Monday, March 7, 2011

Fighting the Overwhelm

One of my goals is to establish my blog FrugalBeautiful.com and I'm trying not to feel both overwhelmed and discouraged simutaneously.  I've heard the sage advice, "You can't chase two rabbits and expect to catch either one," and I'm worried that I'm spreading myself too thin by not focusing on one goal and mastering it.  I have a job, graduate school courses (full load baby!) and the blog.  The blog brings me a tremendous amount of joy, but I worry I'm not going about it correctly.  I have very little knowledge on how to make it "successful."  Sure, I've read about what it takes to make a good blog- but executing that in reality is a whole different animal.


This morning, I was listening to MorningCoach's podcast.  And J.B. in his podcast, "Manifest Your Dreams," talks about the power of identifying a dream and the power of believing in it without getting caught up in the "how," and just working on the "do."  Everyday, he says, you must just focus on small changes, "1%" of making your dreams and goals a reality.  Looking in retrospect, I've made a lot of progress since moving to Chicago.  I've had several goals, which I've met- so perhaps I should just enjoy the process of my new goals and dreams instead of getting caught up in the "how?"


Credit Where Credit is Due:
-I wanted a dog.  I found Ralph and he's a perfect fit.  I love what he's brought into my life.
-I wanted to be sure that grad school was the right choice.  I went out and found my answer and have decided to finish the program.  I had to face down my own choices and confront my anxiety.  I know my graduate degree is no longer the center of my life- now I must find a new dream/goal.

-I wanted to finally take yoga classes.  I go at least once a week now, twice if I can make it.  I have never been able to make exercise consistent before, but now I'm making it happen!

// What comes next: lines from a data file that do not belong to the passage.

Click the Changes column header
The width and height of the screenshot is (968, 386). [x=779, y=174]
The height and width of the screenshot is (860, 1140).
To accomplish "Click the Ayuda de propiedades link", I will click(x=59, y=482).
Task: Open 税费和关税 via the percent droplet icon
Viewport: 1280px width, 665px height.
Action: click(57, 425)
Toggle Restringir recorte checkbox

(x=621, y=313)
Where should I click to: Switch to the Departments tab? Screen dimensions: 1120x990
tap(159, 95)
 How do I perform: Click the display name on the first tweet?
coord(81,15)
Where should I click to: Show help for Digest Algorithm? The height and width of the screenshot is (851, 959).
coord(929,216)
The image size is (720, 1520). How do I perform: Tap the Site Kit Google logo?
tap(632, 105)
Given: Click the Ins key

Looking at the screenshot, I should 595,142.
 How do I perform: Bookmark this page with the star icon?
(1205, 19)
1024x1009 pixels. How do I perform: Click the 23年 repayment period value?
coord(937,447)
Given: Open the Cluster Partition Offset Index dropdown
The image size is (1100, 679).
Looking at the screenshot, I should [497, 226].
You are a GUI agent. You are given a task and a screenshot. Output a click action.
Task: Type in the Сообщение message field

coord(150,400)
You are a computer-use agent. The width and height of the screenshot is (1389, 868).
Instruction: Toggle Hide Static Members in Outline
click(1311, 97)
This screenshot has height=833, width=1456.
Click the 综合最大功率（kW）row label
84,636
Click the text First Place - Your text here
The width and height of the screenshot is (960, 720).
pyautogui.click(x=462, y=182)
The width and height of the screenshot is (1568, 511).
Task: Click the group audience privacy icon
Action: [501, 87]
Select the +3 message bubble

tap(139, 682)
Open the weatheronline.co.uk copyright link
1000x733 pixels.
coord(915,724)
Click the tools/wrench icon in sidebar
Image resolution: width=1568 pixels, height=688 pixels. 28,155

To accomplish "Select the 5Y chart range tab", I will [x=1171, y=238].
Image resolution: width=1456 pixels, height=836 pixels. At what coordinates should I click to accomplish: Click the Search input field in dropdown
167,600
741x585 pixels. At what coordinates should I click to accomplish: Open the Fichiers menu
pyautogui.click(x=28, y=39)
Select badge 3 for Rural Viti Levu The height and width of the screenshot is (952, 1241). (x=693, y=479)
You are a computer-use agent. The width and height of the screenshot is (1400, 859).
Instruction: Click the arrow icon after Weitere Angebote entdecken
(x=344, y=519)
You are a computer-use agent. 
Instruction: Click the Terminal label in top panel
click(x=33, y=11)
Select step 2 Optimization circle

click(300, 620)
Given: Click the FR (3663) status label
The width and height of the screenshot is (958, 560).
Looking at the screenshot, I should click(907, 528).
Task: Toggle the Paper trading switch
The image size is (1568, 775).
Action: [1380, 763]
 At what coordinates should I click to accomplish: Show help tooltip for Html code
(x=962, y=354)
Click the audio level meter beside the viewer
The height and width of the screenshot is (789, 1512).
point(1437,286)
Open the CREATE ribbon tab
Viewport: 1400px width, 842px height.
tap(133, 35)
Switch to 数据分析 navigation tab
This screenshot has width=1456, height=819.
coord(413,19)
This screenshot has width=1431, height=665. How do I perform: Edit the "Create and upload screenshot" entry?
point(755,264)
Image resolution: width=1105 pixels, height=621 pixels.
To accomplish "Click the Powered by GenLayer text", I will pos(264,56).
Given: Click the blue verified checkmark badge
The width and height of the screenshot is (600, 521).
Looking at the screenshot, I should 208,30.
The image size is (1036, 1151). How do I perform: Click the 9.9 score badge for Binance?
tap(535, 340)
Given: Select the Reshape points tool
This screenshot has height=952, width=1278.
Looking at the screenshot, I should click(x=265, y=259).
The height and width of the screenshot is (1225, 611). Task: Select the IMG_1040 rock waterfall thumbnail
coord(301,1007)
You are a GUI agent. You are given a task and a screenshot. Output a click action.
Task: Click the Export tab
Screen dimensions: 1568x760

-I wanted to get creative and to talk about my experiences.  To be honest, sometimes I think I'm weird.  I'm the only one I know doing what I'm doing, or at least having the problems that I'm having.  Blogging gives me an outlet to examine that.

Future Goals:
-Establish \More Income:  I'm doing some freelance work, but it's sporadic.  I want to write more and get paid for it.  I need to get off my but and register at some of the sites I know pay for freelance writing.  I am not a terrible writer.  I cannot delay my introduction into the work because I feel I'm "not ready."  I need to just *do.*

-Find a Big Dream:  A lot of my previous dreams don't really seem to fit anymore (i.e. marriage, at least for now), and I need to find something that excites me beyond belief.  I am working on my dream of living a financially free and secure life in broad strokes right now:  challenging myself to build my skill sets and strengthen my résumé, saving for my future in a Roth IRA and life insurance policy.  I am making a lot of sacrifices to live debt free and still put aside something for my future.  But to what end?  I feel the sacrifices would be much easier if I had a long term vision.  That is something I need to work on.

-Relax and Have Fun:   I am doing the best I can with what I have.   I need to learn to schedule work time 
with fun time and allow myself to invest in that time and be in the moment. 

I suppose some days I need to allow myself to know it's not all going to come together quickly.  Every day I work on having a life that is marked by financial and emotional freedom. I will learn to be patient and appreciate my life for what it is now, and know it will eventually measure up.  This is a process and I need to forgive myself for that.